== Segment start ==

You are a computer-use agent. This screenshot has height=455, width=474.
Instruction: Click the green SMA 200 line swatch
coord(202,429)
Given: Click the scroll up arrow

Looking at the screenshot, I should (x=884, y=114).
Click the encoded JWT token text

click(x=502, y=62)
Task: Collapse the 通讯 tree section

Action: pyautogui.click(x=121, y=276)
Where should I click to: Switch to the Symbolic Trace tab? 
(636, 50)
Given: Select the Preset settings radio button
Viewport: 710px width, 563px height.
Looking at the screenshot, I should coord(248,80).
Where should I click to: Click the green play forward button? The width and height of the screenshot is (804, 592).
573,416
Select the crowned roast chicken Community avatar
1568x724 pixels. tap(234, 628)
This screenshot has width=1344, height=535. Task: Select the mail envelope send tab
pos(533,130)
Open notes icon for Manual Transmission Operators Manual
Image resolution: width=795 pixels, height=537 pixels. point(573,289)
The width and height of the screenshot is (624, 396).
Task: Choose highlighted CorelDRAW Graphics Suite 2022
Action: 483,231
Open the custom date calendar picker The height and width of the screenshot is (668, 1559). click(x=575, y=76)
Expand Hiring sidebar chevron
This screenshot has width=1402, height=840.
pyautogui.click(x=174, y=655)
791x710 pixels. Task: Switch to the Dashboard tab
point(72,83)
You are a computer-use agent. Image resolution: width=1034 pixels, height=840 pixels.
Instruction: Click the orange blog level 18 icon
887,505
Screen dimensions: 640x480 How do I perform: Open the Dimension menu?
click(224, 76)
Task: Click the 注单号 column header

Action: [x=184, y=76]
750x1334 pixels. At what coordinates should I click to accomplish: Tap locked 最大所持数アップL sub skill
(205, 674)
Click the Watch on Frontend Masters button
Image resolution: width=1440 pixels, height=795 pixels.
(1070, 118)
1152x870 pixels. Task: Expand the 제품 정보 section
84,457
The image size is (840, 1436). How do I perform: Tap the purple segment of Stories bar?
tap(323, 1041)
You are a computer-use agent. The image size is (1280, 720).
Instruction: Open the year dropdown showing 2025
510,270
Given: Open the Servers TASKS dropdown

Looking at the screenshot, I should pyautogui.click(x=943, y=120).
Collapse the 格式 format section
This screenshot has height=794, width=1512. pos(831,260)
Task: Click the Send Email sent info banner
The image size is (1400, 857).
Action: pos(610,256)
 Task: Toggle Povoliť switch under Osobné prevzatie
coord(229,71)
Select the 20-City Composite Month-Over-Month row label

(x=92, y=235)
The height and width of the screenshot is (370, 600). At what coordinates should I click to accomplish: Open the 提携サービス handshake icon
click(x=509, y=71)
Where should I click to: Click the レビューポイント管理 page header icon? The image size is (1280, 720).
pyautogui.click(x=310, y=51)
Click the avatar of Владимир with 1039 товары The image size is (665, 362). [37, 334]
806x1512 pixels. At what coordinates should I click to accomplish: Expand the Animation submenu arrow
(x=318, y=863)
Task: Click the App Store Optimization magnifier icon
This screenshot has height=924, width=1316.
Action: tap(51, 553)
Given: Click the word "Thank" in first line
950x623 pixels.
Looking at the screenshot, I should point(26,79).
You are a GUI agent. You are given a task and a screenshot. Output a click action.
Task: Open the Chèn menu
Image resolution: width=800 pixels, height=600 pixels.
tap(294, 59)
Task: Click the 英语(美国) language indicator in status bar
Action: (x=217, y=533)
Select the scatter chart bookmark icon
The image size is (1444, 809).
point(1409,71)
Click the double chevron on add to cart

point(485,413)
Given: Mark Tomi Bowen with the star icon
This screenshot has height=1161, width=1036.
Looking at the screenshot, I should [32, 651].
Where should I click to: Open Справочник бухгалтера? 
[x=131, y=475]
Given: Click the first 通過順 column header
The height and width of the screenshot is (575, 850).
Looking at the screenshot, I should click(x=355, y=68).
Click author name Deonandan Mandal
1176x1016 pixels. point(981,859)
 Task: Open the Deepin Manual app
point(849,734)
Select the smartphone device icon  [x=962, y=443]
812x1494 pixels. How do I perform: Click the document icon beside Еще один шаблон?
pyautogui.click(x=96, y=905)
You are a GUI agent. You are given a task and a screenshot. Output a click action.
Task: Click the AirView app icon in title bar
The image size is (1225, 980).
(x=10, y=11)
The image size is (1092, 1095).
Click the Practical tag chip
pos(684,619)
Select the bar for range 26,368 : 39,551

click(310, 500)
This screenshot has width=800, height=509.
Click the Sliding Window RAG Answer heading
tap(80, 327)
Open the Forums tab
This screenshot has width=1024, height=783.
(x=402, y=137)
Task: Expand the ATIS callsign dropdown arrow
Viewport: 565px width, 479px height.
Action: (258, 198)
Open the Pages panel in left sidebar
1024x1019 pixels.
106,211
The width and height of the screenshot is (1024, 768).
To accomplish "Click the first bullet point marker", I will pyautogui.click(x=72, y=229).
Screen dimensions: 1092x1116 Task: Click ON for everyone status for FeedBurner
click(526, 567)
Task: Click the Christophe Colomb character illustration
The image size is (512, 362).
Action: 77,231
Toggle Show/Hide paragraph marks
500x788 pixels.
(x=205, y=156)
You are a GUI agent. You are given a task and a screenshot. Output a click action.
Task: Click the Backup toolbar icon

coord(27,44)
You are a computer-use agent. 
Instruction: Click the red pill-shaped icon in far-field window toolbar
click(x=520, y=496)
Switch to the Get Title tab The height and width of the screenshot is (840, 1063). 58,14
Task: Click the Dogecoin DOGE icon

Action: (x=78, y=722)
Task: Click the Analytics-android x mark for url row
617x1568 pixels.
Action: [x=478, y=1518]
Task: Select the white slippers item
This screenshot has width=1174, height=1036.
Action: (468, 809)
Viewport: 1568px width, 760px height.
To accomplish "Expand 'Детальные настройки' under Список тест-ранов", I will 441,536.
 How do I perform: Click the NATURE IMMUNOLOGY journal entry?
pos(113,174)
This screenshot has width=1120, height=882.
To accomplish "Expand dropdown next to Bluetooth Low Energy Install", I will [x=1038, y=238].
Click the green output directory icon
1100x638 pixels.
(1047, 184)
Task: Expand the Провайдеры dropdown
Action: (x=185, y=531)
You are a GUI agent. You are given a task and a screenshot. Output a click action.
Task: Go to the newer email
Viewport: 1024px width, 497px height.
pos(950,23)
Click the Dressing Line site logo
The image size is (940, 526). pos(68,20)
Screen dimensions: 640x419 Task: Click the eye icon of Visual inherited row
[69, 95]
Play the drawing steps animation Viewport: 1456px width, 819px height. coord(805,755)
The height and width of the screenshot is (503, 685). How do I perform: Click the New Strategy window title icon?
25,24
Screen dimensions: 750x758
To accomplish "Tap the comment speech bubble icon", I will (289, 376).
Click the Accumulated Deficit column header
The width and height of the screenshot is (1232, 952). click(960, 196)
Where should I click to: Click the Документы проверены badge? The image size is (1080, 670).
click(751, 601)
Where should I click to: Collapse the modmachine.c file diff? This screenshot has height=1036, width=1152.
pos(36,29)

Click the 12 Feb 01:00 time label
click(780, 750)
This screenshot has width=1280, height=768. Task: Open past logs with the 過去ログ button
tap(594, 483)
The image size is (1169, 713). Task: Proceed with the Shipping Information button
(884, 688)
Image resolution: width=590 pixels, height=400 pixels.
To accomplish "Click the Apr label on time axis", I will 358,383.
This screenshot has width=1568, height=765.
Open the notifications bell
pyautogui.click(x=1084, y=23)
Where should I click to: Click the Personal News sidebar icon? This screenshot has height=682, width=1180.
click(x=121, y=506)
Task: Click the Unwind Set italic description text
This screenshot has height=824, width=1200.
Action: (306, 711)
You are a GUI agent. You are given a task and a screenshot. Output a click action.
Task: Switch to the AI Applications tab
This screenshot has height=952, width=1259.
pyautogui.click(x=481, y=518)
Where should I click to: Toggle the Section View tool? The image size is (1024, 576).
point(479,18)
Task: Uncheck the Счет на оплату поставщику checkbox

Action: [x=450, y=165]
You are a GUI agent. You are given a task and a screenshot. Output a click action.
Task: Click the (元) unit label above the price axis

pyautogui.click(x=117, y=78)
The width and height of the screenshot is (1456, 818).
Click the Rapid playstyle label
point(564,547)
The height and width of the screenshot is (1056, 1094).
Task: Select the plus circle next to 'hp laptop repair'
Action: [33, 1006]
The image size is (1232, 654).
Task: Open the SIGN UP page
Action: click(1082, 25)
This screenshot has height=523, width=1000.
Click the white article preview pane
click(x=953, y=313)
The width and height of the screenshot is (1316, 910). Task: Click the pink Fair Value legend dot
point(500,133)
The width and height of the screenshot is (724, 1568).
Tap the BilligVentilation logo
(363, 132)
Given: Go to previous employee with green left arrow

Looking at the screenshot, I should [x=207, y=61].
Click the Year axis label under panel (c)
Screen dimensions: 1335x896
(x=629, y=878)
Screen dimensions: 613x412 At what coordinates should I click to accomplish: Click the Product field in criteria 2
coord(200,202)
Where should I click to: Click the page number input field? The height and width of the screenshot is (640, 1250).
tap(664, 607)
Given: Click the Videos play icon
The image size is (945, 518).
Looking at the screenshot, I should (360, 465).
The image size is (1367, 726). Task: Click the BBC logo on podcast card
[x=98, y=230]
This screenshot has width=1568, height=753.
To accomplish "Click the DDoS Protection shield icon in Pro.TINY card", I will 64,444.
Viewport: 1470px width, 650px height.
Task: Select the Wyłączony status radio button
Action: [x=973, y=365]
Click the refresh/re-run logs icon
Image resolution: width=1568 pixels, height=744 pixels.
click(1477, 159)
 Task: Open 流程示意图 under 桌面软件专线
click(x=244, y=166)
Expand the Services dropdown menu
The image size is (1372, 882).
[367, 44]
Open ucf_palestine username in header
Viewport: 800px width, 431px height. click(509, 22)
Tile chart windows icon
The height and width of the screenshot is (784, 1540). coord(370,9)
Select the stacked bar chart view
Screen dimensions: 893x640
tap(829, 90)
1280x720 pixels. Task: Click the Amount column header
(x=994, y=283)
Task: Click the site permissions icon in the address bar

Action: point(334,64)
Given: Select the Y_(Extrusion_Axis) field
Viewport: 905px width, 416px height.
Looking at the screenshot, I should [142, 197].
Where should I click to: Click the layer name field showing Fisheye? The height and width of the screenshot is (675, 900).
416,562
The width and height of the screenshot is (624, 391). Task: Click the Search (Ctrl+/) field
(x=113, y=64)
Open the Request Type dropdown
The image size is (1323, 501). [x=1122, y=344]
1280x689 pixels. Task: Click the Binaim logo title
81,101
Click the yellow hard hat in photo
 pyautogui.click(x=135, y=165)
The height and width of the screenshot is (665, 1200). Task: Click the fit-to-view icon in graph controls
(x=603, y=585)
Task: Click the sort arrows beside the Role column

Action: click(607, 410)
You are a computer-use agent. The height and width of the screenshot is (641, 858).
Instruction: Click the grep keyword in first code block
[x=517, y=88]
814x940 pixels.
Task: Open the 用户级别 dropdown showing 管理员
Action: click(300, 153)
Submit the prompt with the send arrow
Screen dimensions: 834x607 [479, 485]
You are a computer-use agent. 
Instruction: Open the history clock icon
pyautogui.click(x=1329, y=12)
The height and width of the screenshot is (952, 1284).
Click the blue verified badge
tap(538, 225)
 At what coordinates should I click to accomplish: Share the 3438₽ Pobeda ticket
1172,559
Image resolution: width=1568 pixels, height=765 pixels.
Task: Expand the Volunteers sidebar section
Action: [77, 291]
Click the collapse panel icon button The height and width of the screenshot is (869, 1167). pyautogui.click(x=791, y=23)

== Segment end ==

All lines from the first line of the listing above through the line containing "You are a computer-use agent. Image" are to be retyped exactly. Leave out any other line.

**Answer to the problem**
You are a computer-use agent. This screenshot has height=455, width=474.
Instruction: Click the green SMA 200 line swatch
coord(202,429)
Given: Click the scroll up arrow

Looking at the screenshot, I should (x=884, y=114).
Click the encoded JWT token text

click(x=502, y=62)
Task: Collapse the 通讯 tree section

Action: pyautogui.click(x=121, y=276)
Where should I click to: Switch to the Symbolic Trace tab? 
(636, 50)
Given: Select the Preset settings radio button
Viewport: 710px width, 563px height.
Looking at the screenshot, I should coord(248,80).
Where should I click to: Click the green play forward button? The width and height of the screenshot is (804, 592).
573,416
Select the crowned roast chicken Community avatar
1568x724 pixels. tap(234, 628)
This screenshot has width=1344, height=535. Task: Select the mail envelope send tab
pos(533,130)
Open notes icon for Manual Transmission Operators Manual
Image resolution: width=795 pixels, height=537 pixels. point(573,289)
The width and height of the screenshot is (624, 396).
Task: Choose highlighted CorelDRAW Graphics Suite 2022
Action: 483,231
Open the custom date calendar picker The height and width of the screenshot is (668, 1559). click(x=575, y=76)
Expand Hiring sidebar chevron
This screenshot has width=1402, height=840.
pyautogui.click(x=174, y=655)
791x710 pixels. Task: Switch to the Dashboard tab
point(72,83)
You are a computer-use agent. Image resolution: width=1034 pixels, height=840 pixels.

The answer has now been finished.